Supplied records: Begin

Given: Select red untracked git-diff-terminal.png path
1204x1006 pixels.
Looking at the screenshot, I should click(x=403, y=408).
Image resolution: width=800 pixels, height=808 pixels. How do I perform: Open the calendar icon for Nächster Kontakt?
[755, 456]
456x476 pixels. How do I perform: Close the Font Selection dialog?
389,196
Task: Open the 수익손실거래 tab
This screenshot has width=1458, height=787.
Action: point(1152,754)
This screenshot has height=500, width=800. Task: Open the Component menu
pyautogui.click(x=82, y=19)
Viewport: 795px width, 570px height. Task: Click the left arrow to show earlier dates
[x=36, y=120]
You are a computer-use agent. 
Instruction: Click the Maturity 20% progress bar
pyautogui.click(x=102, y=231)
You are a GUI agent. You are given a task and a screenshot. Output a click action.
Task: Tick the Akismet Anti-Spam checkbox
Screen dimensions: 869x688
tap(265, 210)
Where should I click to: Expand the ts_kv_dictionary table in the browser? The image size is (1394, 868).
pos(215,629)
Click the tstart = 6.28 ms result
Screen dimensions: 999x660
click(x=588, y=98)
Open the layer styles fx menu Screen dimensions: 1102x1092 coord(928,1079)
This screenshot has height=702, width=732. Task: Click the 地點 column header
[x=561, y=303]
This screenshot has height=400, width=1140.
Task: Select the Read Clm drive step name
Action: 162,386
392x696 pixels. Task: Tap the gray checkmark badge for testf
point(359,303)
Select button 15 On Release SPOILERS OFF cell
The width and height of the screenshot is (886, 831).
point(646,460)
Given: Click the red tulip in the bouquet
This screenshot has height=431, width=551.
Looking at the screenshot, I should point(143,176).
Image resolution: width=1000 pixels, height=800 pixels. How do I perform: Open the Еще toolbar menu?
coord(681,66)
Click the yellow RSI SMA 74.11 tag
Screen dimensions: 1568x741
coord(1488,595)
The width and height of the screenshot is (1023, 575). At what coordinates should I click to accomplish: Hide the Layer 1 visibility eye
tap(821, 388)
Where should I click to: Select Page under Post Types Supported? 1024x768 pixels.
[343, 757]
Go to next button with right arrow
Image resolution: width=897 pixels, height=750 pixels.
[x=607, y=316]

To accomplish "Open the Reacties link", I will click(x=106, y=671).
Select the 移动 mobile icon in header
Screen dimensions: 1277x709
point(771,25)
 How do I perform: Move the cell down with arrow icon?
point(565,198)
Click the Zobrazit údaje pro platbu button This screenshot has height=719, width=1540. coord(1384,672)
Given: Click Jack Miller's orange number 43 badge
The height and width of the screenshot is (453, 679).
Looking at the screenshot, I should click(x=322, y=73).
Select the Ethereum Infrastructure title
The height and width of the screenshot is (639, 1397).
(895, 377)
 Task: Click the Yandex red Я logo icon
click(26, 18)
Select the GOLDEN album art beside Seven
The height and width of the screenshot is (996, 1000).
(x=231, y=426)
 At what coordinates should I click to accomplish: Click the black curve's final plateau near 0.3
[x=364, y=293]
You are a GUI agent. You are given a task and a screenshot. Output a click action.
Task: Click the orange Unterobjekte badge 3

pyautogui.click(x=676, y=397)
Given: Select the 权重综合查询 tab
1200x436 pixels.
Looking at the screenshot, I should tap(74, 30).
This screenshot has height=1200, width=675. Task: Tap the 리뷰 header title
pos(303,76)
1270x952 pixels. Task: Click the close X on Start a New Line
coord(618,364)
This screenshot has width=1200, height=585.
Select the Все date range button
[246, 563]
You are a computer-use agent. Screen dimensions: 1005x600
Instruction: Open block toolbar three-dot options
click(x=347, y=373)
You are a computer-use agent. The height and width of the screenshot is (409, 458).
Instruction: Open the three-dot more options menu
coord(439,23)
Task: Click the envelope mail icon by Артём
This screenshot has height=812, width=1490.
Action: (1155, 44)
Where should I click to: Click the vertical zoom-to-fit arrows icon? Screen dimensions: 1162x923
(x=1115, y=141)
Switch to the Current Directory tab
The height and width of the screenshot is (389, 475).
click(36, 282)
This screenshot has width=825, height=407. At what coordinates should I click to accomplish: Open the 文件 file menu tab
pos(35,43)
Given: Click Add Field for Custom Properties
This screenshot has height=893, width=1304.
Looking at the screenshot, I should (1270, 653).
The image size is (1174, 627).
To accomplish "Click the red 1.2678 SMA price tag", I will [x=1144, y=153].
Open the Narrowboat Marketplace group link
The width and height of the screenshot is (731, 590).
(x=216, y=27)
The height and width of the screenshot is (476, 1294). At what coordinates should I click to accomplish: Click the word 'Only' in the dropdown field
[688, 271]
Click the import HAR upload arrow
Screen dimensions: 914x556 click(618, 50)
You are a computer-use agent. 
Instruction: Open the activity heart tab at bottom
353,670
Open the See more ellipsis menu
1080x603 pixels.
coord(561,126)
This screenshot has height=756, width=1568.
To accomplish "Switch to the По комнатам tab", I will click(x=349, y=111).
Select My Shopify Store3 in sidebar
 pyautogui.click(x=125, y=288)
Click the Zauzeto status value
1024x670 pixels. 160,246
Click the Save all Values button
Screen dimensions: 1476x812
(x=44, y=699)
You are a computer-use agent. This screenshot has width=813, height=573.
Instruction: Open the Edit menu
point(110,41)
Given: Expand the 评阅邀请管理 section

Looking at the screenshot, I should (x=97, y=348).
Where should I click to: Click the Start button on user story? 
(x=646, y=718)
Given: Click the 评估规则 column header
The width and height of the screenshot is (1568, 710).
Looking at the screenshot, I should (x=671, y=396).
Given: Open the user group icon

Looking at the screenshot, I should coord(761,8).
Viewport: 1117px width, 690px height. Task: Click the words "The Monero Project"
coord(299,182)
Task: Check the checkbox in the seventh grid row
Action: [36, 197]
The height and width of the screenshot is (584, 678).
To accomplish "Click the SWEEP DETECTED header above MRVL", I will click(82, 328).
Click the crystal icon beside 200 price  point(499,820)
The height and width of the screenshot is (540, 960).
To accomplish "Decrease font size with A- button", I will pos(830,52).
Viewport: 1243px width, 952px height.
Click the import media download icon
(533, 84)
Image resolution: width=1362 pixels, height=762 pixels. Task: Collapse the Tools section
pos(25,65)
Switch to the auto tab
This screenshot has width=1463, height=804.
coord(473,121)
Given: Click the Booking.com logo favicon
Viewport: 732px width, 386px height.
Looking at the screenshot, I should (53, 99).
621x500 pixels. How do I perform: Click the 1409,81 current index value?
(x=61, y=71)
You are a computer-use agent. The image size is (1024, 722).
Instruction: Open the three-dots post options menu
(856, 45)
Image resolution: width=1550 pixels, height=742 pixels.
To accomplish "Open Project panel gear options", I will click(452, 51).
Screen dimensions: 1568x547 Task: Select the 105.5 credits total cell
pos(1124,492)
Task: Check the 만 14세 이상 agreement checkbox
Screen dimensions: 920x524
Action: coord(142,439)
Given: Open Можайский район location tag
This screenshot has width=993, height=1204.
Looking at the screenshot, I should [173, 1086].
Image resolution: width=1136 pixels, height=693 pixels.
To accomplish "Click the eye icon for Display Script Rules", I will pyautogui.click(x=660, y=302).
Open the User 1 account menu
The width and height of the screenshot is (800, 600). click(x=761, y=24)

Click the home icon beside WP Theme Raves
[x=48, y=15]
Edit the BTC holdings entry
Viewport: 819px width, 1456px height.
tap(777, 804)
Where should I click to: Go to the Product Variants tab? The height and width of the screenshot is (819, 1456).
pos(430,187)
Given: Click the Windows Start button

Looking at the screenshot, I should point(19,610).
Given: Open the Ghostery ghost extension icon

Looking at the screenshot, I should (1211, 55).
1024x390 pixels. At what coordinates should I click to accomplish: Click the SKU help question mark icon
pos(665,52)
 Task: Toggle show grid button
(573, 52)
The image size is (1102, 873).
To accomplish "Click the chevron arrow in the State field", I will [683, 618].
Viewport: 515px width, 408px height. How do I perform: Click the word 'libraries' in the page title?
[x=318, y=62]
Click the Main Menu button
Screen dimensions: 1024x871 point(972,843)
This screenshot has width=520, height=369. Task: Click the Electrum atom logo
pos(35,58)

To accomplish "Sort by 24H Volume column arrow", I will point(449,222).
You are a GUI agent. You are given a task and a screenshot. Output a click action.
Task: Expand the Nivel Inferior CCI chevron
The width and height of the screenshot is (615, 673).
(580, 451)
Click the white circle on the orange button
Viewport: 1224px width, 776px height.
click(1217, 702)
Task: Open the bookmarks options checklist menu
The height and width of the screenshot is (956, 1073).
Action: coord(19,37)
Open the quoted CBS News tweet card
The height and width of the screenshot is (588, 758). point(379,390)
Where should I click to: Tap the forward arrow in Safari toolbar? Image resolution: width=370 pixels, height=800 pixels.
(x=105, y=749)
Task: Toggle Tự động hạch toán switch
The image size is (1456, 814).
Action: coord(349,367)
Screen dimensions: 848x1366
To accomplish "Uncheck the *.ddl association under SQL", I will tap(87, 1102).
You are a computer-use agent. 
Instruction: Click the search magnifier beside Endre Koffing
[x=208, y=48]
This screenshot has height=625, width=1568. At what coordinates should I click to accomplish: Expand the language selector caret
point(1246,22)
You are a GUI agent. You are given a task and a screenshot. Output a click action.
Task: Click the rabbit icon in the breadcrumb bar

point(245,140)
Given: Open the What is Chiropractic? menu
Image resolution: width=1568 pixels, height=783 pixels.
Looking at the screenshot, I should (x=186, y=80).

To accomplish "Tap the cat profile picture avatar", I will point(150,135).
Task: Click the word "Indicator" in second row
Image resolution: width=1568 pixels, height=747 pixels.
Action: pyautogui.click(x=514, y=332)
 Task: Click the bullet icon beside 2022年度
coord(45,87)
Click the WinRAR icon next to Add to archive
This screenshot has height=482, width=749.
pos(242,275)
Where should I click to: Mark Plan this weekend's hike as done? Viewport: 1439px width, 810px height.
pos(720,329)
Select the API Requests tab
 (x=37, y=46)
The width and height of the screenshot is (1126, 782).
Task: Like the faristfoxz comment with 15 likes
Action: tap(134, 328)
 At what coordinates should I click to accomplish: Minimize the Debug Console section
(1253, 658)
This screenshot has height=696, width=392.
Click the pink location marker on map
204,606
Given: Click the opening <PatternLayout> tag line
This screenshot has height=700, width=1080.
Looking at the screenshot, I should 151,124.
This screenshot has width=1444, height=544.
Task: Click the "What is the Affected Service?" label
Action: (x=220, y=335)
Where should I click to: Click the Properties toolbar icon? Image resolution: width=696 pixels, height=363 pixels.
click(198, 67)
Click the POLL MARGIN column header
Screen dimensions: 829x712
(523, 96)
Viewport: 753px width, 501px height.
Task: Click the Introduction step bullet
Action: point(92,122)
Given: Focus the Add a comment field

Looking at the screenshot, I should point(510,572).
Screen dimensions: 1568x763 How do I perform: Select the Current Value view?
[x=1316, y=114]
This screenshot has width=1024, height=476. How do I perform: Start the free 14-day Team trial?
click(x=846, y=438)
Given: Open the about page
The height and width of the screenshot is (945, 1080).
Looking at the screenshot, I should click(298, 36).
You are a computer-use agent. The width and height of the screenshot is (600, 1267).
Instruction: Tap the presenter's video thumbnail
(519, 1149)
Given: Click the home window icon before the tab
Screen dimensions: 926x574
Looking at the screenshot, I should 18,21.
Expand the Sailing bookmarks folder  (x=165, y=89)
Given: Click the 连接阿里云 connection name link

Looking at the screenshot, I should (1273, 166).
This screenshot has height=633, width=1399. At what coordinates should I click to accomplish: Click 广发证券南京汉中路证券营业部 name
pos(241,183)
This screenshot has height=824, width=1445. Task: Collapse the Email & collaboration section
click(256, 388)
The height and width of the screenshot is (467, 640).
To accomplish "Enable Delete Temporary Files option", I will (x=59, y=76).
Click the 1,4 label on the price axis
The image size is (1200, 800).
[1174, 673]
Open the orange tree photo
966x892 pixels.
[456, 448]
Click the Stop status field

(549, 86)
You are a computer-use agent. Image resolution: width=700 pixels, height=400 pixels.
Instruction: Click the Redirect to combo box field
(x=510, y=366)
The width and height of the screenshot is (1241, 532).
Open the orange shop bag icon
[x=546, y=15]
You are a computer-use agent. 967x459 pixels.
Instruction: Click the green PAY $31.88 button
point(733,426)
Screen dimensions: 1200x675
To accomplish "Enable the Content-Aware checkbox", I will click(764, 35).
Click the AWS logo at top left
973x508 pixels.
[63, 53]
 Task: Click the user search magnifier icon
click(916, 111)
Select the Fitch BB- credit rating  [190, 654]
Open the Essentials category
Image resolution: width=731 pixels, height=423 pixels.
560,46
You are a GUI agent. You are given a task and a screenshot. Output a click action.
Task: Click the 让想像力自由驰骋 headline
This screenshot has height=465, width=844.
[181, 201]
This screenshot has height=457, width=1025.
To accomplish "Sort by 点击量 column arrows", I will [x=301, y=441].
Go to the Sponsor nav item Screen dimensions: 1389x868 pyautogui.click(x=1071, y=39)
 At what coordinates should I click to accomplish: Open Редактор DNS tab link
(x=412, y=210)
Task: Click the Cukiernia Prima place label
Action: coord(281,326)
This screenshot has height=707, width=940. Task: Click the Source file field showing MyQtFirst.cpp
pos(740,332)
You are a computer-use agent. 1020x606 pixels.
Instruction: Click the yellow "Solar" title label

Supplied records: End

§ Instructions to follow
Find the lines in the data that include "computer", then copy each of them.

§ Written answer
You are a computer-use agent. 
You are a computer-use agent. Screen dimensions: 1005x600
You are a computer-use agent. The height and width of the screenshot is (409, 458).
You are a computer-use agent. 
You are a computer-use agent. This screenshot has width=813, height=573.
You are a computer-use agent. The image size is (1024, 722).
You are a computer-use agent. 
You are a computer-use agent. The width and height of the screenshot is (600, 1267).
You are a computer-use agent. Image resolution: width=700 pixels, height=400 pixels.
You are a computer-use agent. 967x459 pixels.
You are a computer-use agent. 1020x606 pixels.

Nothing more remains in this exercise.